"Parmi les choses que les gens n'ont pas envie d'entendre, qu'ils ne veulent pas voir alors même qu'elles s'étalent sous leurs yeux, il y a celles-ci: que tous ces perfectionnements techniques, qui leur ont si bien simplifié la vie qu'il n'y reste presque plus rien de vivant, agencent quelque chose qui n'est déjà plus une civilisation; que la barbarie jaillit comme de source de cette vie simplifiée, mécanisée, sans esprit; et que parmi tous les résultats terrifiants de cette expérience de déshumanisation à laquelle ils se sont prêtés de si bon gré, le plus terrifiant est encore leur progéniture, parce que c'est celui qui en somme ratifie tous les autres. C'est pourquoi, quand le citoyen-écologiste prétend poser la question la plus dérangeante en demandant: ‘Quel monde allons-nous laisser à nos enfants?', il évite de poser cette autre question, réellement inquiétante: ‘A quels enfants allons-nous laisser le monde?’"
C'est par une question depuis lors encore ouverte, pour ne pas dire béante, que Jaime Semprun concluait ce passage central et maintes fois cité de son ouvrage L'Abîme se repeuple, paru aux Editions de l'Encyclopédie des Nuisances en 1997 (1). L'abîme en question y représente une référence au roman de Jack London: Le Talon de Fer (paru en 1908), où il symbolise "le rejet aux confins de la société de grandes masses de la population qu'on laisse littéralement pourrir dans le dénuement matériel et psychologique". Un des aspects de ce dénuement analysé par Semprun était l'exposition des jeunes générations aux nouvelles technologies… dont les écrans, déjà omniprésents dans les pays alors à la pointe du développement capitalo-industriel.
Un quart de siècle s'est depuis écoulé; l'apocalypse n'a pas encore eu lieu, malgré un catastro-phisme en vogue: l'auto-proclamée science nommée collapsologie, qui vogue donc sur les remous d'une angoisse toujours plus épaisse, dont les jeunes sont naturellement les premiers destinataires. Dans son pessimisme assumé, on peut certainement dire que le livre de Jaime Semprun usait du procédé visant à l'exagération à dessein des tendances historiques en cours, afin de faire appa-raître certains horizons probables pour la société. De fait, il semble que depuis 1996, "l'abîme" n'ait pas cessé de se repeupler, bien au contraire – en témoignent une multitude de phénomènes variés, pain quotidien de notre chère presse, qui chacun à leur manière sont les signes d'un déli-tement social progressant lentement mais sûrement.
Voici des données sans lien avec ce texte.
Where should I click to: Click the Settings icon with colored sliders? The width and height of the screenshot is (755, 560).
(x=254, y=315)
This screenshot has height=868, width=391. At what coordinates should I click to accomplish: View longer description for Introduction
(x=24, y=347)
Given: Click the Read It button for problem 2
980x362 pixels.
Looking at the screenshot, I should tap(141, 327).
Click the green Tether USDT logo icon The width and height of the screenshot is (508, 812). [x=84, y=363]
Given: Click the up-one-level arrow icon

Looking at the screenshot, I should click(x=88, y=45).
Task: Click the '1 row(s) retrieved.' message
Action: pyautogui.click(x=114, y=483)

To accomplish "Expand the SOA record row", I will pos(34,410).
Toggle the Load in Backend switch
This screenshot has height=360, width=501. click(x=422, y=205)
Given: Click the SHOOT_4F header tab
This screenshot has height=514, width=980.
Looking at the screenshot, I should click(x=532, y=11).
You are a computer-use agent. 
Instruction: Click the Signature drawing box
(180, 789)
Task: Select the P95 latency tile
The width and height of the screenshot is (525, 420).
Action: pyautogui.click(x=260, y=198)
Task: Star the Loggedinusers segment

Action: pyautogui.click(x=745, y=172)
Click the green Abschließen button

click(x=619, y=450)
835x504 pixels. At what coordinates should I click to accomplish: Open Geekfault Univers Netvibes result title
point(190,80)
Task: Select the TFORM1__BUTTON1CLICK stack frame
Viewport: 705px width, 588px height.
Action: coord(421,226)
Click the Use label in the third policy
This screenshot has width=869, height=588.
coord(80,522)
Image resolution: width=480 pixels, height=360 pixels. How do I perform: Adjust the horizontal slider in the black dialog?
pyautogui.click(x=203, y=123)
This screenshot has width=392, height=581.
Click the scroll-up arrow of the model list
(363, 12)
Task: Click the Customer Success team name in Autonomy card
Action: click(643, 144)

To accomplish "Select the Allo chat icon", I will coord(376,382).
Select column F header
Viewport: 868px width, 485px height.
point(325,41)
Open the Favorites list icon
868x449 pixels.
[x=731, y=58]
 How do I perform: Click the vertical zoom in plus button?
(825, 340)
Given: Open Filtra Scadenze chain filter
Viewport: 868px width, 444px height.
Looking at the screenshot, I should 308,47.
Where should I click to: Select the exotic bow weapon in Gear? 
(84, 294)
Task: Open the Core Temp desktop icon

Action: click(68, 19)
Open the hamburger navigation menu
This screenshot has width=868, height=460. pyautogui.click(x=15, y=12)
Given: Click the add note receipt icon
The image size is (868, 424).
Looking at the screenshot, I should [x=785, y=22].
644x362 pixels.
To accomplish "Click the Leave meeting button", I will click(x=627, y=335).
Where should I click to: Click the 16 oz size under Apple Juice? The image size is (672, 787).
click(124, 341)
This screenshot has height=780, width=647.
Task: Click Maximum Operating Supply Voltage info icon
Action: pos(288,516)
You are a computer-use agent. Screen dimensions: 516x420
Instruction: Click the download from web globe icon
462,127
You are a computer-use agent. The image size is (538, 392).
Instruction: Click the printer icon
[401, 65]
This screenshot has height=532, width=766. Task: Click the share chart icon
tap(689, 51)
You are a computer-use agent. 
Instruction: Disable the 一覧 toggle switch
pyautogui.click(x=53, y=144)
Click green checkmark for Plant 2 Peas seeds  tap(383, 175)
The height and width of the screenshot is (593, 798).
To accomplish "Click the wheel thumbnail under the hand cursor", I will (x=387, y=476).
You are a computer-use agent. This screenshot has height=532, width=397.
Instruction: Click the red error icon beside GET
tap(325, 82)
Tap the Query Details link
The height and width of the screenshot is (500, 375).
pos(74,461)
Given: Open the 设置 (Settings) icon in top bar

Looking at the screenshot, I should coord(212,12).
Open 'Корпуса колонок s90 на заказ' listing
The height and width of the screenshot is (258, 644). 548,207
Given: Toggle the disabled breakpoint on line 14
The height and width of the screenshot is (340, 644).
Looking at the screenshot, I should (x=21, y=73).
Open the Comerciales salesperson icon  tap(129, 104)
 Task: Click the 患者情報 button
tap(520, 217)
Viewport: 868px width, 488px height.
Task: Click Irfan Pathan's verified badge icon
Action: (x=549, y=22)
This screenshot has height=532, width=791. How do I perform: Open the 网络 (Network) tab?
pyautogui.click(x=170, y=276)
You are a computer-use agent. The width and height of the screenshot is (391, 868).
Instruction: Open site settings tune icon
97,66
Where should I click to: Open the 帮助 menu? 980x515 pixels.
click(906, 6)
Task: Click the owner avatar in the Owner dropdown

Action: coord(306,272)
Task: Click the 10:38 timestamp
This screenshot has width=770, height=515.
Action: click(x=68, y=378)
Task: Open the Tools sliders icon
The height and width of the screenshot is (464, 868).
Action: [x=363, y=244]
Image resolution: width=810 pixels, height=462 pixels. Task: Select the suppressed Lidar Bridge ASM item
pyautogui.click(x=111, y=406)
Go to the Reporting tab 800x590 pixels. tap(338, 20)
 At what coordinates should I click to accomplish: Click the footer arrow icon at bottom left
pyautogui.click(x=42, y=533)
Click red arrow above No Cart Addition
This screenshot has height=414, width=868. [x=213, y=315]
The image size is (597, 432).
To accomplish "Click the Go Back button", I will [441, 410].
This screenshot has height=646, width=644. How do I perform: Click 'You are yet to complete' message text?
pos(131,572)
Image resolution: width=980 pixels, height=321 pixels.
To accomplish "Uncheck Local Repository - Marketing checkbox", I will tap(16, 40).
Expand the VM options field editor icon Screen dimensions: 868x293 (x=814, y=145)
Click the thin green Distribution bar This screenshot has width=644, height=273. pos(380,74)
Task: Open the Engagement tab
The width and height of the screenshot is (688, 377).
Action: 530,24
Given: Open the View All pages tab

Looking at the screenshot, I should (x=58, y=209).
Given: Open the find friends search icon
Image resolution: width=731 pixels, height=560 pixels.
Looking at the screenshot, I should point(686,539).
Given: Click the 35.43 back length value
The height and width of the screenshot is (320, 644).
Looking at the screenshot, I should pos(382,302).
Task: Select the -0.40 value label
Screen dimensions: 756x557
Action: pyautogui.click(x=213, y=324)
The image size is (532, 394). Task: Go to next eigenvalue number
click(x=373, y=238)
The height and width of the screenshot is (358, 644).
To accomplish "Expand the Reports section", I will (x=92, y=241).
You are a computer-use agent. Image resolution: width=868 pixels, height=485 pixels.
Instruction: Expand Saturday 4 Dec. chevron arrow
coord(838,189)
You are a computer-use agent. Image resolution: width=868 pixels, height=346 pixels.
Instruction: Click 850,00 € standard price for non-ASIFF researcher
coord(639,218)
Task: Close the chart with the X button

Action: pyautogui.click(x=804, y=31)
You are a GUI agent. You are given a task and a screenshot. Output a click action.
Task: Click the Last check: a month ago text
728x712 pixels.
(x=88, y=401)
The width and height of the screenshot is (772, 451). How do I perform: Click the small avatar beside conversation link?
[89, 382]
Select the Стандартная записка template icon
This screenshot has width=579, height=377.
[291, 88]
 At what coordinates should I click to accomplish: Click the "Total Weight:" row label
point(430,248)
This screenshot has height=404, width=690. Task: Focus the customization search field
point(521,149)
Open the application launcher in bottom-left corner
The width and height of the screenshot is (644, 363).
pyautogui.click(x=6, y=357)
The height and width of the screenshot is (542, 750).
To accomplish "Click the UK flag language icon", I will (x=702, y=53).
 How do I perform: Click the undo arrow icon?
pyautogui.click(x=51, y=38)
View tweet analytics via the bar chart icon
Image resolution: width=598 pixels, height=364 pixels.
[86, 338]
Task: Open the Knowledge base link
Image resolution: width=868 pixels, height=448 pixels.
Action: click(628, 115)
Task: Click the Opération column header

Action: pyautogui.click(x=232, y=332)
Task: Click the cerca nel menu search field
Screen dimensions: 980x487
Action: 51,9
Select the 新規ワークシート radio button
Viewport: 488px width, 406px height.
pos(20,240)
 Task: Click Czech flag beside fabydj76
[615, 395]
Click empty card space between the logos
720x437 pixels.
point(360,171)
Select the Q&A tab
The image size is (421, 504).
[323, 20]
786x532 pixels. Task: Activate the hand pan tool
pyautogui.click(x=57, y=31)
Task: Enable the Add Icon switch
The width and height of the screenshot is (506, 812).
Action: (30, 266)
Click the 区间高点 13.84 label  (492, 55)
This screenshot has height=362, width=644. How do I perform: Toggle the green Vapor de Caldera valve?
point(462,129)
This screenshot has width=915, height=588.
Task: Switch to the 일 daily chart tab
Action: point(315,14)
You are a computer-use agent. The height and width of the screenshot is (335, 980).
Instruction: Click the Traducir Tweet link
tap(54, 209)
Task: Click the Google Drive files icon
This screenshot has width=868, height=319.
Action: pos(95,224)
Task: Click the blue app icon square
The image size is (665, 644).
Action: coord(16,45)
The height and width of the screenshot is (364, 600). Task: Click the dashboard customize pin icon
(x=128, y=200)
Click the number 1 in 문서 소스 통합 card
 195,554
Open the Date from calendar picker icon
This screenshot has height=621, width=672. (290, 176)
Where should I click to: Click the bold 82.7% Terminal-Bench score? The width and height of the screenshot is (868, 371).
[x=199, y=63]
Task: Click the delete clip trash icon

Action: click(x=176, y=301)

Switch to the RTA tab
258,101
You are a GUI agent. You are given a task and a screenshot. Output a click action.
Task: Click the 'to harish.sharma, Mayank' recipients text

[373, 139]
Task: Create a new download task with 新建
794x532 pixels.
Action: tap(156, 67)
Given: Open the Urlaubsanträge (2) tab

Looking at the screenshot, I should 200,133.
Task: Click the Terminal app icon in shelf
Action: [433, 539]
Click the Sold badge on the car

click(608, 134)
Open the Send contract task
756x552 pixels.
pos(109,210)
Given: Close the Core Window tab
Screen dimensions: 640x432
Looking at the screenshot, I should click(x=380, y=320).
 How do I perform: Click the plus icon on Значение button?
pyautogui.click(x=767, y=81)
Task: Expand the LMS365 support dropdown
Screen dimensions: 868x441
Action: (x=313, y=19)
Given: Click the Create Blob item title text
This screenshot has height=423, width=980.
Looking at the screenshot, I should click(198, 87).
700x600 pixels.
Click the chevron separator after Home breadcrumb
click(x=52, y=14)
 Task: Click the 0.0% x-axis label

A quels enfants allons-nous laisser le monde? C'est à cette question qu'un autre auteur, Fabien Lebrun, semble tenter de répondre à travers un livre sorti en novembre 2020: On achève bien les enfants – Ecrans et barbarie numérique. S'il ne fait aucun doute que nous étions en 1996 déjà en mesure de constater, et de bien des manières, ce qu'implique la production et la consommation des écrans d'alors – sans parler de tout ce que la critique sociale et la philosophie avaient produit à leur sujet dès le milieu du 20e siècle, en abordant l'écran comme le moyen d'une consommation de masse d'images "livrées à domicile" (Günther Anders (2), phénomène alors radicalement nouveau… s'il était donc certainement possible de dire l'essentiel sur les écrans en 1996 ou avant, Fabien Lebrun dispose quant à lui de toute la perspective que lui fournissent deux nouvelles décennies d'innovations numériques à tout va. Et le tableau qu'il nous dresse est tout bonnement glaçant.
Ecran et Capital
L'écriture de Lebrun n'a rien de la prose alambiquée (exigeante mais savoureuse) de Semprun, et son approche est toute autre. Dans un langage assez direct, il allie des recoupements médiatiques patiemment compilés avec une analyse à laquelle ces derniers serviront de support concret – analyse qui emprunte à divers horizons critiques: école de Francfort, situationnisme, critique "marxienne", critique de la société industrielle et de la technologie… Tout ceci s'agence avec une étonnante facilité; ce livre est plutôt de ceux qui se lisent vite, et il y a encore une autre raison à cela: il saura à coup sûr vous prendre aux tripes pour peu que vous ne soyez pas rebuté·es par son ton (la terrible réalité qui y est décrite se suffit à elle-même et aurait pu, à mon sens, se passer de l'emphase parfois mise dans l'écriture, mais cela n'influe en rien sur le fond).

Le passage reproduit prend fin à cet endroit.